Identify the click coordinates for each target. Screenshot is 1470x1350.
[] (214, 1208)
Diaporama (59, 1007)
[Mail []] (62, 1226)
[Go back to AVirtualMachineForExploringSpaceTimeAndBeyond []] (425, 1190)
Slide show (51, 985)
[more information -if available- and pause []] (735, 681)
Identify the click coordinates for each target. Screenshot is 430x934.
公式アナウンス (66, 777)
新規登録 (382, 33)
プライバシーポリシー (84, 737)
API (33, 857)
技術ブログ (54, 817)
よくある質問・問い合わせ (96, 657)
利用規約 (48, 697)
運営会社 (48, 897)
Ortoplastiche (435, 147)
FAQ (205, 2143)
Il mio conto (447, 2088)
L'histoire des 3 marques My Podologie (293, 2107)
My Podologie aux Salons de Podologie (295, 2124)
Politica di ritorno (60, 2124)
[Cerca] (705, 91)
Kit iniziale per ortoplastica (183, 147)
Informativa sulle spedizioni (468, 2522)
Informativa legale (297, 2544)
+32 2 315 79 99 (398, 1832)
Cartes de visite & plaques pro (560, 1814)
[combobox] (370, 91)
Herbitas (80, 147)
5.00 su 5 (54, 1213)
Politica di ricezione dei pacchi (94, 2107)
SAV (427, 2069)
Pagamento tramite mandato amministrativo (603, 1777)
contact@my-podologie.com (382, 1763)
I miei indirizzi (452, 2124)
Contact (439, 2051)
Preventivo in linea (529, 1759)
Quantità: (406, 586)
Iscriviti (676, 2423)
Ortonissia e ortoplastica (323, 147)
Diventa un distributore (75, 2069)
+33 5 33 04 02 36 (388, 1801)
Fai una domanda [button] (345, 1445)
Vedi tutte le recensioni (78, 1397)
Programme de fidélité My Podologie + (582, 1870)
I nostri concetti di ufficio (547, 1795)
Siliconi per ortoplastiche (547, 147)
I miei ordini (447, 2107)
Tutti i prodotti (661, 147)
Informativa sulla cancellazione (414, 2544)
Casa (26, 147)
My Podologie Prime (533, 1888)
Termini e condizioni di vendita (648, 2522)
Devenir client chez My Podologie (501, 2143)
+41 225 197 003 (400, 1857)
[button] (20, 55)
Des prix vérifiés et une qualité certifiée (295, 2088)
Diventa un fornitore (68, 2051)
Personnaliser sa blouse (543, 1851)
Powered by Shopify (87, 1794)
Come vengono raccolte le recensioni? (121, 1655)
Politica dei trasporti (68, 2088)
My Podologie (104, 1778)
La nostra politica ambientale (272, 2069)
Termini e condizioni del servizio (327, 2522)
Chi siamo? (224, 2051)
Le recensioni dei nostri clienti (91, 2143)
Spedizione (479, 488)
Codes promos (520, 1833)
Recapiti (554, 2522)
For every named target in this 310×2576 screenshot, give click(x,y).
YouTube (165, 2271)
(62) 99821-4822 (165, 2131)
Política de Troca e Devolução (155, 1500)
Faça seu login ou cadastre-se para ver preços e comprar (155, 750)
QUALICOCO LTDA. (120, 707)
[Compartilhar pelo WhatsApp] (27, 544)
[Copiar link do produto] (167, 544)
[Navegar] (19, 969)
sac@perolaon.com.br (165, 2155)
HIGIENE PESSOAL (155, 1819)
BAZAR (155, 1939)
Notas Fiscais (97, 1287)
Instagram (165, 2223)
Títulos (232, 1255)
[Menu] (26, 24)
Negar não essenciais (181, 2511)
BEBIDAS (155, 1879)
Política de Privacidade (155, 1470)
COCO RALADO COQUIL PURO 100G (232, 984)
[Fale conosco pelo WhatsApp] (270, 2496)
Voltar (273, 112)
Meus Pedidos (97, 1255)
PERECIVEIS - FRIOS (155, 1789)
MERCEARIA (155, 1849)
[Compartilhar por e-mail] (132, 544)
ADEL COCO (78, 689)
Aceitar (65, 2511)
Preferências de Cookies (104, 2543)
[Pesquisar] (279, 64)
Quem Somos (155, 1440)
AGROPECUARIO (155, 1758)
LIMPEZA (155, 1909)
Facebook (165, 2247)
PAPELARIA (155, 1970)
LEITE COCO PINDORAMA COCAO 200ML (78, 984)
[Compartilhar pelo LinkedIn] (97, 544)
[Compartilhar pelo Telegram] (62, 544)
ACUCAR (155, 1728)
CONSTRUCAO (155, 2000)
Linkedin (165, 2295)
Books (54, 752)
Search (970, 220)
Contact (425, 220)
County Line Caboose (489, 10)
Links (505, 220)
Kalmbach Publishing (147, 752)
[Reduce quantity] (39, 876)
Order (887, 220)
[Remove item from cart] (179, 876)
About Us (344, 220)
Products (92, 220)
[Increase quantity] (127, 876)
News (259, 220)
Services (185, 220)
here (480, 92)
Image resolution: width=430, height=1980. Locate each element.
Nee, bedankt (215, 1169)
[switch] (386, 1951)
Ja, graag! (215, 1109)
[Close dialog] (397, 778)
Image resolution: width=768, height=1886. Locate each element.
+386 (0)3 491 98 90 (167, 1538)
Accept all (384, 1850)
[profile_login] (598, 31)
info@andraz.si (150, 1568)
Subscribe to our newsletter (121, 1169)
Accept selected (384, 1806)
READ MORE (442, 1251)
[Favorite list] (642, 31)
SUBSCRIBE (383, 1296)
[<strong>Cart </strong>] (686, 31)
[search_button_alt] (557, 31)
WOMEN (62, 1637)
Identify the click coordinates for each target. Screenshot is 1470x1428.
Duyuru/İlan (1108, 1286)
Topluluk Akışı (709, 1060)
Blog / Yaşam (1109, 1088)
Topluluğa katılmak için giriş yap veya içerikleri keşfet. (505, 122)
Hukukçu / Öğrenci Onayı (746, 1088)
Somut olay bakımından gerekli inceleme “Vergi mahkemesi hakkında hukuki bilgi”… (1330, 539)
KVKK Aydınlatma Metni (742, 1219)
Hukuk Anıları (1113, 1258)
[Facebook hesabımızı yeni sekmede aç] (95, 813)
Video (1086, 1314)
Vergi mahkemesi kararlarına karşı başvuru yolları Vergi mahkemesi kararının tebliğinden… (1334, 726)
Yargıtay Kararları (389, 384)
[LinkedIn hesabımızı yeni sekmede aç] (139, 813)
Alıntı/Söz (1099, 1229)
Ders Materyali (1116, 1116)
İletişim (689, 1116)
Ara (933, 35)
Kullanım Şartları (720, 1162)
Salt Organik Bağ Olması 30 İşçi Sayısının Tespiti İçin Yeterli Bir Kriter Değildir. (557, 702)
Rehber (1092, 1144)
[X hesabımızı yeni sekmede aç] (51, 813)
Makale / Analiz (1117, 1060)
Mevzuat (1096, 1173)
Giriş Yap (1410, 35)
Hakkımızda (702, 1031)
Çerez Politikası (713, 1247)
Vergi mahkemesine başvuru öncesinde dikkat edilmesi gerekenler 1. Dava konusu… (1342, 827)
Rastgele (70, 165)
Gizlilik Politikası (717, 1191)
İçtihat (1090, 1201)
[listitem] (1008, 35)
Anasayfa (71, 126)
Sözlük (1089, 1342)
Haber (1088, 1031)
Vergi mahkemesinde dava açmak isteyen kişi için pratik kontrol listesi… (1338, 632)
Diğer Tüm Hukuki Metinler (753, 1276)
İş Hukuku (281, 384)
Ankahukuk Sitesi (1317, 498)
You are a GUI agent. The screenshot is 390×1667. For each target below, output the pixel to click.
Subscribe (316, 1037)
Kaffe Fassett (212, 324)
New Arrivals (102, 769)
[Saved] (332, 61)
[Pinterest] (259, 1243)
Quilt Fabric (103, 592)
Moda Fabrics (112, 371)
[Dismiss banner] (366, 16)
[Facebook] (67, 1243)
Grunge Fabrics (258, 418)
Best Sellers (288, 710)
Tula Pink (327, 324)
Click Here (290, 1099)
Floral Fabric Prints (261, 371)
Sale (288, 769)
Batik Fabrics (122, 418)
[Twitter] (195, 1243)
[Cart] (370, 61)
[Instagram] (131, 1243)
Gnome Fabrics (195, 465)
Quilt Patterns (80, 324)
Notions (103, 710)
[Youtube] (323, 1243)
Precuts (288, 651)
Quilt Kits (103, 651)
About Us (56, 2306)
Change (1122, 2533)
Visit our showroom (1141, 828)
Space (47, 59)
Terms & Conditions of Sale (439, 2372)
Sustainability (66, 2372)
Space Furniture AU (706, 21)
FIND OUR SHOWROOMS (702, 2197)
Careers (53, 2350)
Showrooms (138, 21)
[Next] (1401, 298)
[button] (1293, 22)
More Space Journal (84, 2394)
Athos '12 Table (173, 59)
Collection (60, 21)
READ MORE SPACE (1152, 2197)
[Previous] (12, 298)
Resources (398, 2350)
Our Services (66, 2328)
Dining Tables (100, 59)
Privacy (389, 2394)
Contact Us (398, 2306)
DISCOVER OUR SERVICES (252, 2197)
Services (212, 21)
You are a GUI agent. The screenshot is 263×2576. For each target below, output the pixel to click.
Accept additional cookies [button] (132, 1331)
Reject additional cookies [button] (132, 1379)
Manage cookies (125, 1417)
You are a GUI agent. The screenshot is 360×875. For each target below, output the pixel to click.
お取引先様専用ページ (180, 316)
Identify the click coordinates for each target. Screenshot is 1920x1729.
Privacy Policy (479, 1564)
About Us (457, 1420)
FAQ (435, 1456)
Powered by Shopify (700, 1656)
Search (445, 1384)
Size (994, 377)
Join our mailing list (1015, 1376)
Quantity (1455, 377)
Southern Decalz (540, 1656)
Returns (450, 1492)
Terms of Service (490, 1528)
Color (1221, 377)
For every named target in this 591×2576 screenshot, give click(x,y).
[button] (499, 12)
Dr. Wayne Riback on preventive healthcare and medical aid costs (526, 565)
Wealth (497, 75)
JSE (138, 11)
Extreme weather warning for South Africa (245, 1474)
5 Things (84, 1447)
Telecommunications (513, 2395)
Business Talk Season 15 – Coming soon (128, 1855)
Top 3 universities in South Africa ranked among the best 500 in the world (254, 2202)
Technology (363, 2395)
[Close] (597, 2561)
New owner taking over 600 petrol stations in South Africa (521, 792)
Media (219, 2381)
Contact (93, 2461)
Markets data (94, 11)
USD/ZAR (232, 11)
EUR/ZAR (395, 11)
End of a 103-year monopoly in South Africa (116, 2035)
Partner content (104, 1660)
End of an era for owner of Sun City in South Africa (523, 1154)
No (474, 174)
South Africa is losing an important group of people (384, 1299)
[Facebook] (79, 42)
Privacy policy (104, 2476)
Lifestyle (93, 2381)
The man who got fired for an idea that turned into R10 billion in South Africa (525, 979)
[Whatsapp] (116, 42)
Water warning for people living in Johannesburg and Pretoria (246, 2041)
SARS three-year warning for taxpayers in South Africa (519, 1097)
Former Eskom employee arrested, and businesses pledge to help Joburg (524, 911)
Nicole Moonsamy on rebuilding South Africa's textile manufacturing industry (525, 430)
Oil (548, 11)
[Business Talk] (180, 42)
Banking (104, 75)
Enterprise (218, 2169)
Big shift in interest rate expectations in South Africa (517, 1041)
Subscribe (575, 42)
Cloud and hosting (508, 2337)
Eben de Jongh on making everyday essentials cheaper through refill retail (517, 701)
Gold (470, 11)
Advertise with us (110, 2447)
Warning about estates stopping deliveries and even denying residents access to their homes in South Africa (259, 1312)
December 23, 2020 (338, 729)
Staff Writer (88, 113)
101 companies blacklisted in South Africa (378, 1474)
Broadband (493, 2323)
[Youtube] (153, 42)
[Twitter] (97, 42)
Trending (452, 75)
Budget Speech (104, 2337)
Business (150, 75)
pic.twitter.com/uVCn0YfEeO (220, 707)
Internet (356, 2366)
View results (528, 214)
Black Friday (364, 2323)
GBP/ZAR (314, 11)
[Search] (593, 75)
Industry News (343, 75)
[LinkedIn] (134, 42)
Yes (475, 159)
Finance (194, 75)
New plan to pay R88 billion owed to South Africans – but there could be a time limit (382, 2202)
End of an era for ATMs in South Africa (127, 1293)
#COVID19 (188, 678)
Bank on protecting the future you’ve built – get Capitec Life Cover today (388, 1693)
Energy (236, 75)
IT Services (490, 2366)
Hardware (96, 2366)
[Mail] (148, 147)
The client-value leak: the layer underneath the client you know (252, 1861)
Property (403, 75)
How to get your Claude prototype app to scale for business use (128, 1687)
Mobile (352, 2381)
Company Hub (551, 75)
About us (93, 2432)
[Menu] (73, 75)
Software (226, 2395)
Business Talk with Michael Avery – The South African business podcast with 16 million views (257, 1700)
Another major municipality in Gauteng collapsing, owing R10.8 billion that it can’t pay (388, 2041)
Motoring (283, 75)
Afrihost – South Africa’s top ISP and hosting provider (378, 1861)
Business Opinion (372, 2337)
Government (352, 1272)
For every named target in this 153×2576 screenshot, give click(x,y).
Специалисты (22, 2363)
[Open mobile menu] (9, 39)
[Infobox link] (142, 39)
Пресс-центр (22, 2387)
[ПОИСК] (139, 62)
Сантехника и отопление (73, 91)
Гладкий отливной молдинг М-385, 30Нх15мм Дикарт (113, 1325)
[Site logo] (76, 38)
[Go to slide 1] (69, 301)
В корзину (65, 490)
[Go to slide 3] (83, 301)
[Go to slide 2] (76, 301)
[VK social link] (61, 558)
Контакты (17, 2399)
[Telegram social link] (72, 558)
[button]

□ □ □ □ □ □ □

What is required:
Please write out the material word for word from its first line through the line holding "99 (398, 1832)", including both, and no line past it.

Response area:
Identify the click coordinates for each target. Screenshot is 1470x1350.
[] (214, 1208)
Diaporama (59, 1007)
[Mail []] (62, 1226)
[Go back to AVirtualMachineForExploringSpaceTimeAndBeyond []] (425, 1190)
Slide show (51, 985)
[more information -if available- and pause []] (735, 681)
Identify the click coordinates for each target. Screenshot is 430x934.
公式アナウンス (66, 777)
新規登録 (382, 33)
プライバシーポリシー (84, 737)
API (33, 857)
技術ブログ (54, 817)
よくある質問・問い合わせ (96, 657)
利用規約 (48, 697)
運営会社 (48, 897)
Ortoplastiche (435, 147)
FAQ (205, 2143)
Il mio conto (447, 2088)
L'histoire des 3 marques My Podologie (293, 2107)
My Podologie aux Salons de Podologie (295, 2124)
Politica di ritorno (60, 2124)
[Cerca] (705, 91)
Kit iniziale per ortoplastica (183, 147)
Informativa sulle spedizioni (468, 2522)
Informativa legale (297, 2544)
+32 2 315 79 99 (398, 1832)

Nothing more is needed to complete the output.